■ **What this exercise asks**
A - Answer these questions about the passage on craft-making as spiritual practice:
(i) Where in the book are readers told to look for signposts for their explorations?
(ii) Whose quotation reaffirmed the writer's propensity to collect the debris of life?
(iii) What does the writer say breath-mint tins make?
B - Print a section of the passage on craft-making as spiritual practice word for word, starting at the words "This propensity to" and stopping after "sometimes I don’t.".

>> Start Quoted passage

For that reason, too, this is not a highly technical how-to
book. To focus on the how-tos
would be antithetical to the larger point—that through art- and craft-making, we can commune with the Divine. Here you will find suggestions for beginning the journey, but it is assumed that once you find a particular craft that you resonate with and that is powerful to you personally in practicing the presence of God, you will go in search of more and better techniques to do that. You will be given some signposts for these explorations within the text (look for the Guides for the Path
sections and in the Resource Section that concludes this book).
So I return to surveying my home office, and realize that this inner prompting to create in the presence of my Creator is why I will never be a minimalist…because I see new worlds, new creative and spiritual worlds, in the detritus of life. And I don’t think it’s too much of a stretch to look at this metaphorically: Dismantling things, saving certain elements of them, to be used again creatively…isn’t that what we do—or should do—while going through life? It’s what I’ve always loved about collage and assemblage—the idea that things that previously had no relationship to one another now do; that out of chaos or just plain randomness can come beauty; that we can consciously create something new and something beautiful out of everything in our lives.
This propensity to collect the debris of life was reaffirmed when I ran across this quotation from the late artist Corita Kent: Artists, poets—whatever you want to call those people whose job is ‘making’—take in the commonplace and are forever recognizing it as worthwhile. I think I am always collecting in a way—walking down a street with my eyes open, looking through a magazine, viewing a movie, visiting a museum or grocery store. Some of the things I collect are tangible and mount into piles of many layers, and when the time comes to use saved images, I dig like an archeologist through my lists and all the piles that have accumulated, and sometimes I find what I want and sometimes I don’t.
And just as my spiritual director’s comment created a seismic shift in my self-identity when she acknowledged my gift for creating spiritual practices from the ingredients of everyday life, so too has writing this book. When I look around my home office now, I see the impulses of my heart and hands, and my mind and soul, as writer, teacher, minister, and maker of crafts, if not art.
Just as I have difficulty getting rid of my breath-mint tins (they make great portable shrines!), I keep other resources around me, too—spiritual books, magazine images, ritual items, art supplies. But now I see them as being of a piece: all of them ingredients for navigating this life as a spiritual being having a human experience.

>> End Quoted passage
>> Start Record excerpts

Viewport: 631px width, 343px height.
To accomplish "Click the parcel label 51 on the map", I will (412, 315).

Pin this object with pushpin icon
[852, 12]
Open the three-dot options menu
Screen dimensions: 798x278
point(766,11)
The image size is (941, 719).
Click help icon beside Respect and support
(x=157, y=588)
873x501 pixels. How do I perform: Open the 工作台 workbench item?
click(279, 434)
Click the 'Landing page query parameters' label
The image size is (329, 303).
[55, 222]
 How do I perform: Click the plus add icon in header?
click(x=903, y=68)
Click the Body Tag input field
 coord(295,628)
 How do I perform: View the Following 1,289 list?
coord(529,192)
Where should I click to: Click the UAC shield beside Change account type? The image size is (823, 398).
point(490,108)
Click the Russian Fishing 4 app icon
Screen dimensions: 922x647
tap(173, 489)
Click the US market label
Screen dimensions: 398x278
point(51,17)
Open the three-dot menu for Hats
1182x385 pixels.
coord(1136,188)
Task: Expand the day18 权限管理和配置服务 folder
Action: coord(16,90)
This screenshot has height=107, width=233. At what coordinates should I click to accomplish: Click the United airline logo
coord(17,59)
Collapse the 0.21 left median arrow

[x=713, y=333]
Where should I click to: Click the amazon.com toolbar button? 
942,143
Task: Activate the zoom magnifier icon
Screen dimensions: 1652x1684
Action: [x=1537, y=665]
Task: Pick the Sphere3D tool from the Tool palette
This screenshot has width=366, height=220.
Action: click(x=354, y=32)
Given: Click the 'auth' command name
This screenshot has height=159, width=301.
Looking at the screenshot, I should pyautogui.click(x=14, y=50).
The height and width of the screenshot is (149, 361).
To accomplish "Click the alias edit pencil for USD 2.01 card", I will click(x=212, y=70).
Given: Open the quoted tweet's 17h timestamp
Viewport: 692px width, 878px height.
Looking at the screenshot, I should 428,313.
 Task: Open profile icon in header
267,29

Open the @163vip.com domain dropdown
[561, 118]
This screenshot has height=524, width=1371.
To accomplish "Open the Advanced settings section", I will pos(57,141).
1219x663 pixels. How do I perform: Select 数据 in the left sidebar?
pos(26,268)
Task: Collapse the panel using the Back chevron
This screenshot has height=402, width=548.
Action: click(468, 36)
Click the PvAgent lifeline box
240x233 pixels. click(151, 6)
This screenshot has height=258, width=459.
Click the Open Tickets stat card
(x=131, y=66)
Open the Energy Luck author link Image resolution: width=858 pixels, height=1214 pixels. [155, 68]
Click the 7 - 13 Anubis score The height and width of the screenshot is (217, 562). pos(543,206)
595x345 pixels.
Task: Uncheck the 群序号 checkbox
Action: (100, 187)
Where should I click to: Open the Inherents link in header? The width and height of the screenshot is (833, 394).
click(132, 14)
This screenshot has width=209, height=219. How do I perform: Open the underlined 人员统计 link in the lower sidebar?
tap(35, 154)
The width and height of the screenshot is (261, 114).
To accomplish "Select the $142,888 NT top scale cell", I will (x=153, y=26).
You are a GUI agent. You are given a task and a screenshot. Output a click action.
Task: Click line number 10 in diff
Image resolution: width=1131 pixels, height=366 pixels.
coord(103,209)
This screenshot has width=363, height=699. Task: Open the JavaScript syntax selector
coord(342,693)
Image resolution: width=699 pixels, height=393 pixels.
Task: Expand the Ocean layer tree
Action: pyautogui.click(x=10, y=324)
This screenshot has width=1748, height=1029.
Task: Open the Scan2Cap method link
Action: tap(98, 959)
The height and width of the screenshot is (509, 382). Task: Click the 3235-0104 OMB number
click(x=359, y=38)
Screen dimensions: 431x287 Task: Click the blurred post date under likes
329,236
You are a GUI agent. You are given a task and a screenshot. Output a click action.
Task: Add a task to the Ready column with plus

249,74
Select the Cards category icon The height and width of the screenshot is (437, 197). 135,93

>> End Record excerpts

■ **Answers to the tasks**
A -
(i) In the Guides for the Path sections and in the Resource Section that concludes the book.
(ii) The late artist Corita Kent.
(iii) Great portable shrines.

B -
This propensity to collect the debris of life was reaffirmed when I ran across this quotation from the late artist Corita Kent: Artists, poets—whatever you want to call those people whose job is ‘making’—take in the commonplace and are forever recognizing it as worthwhile. I think I am always collecting in a way—walking down a street with my eyes open, looking through a magazine, viewing a movie, visiting a museum or grocery store. Some of the things I collect are tangible and mount into piles of many layers, and when the time comes to use saved images, I dig like an archeologist through my lists and all the piles that have accumulated, and sometimes I find what I want and sometimes I don’t.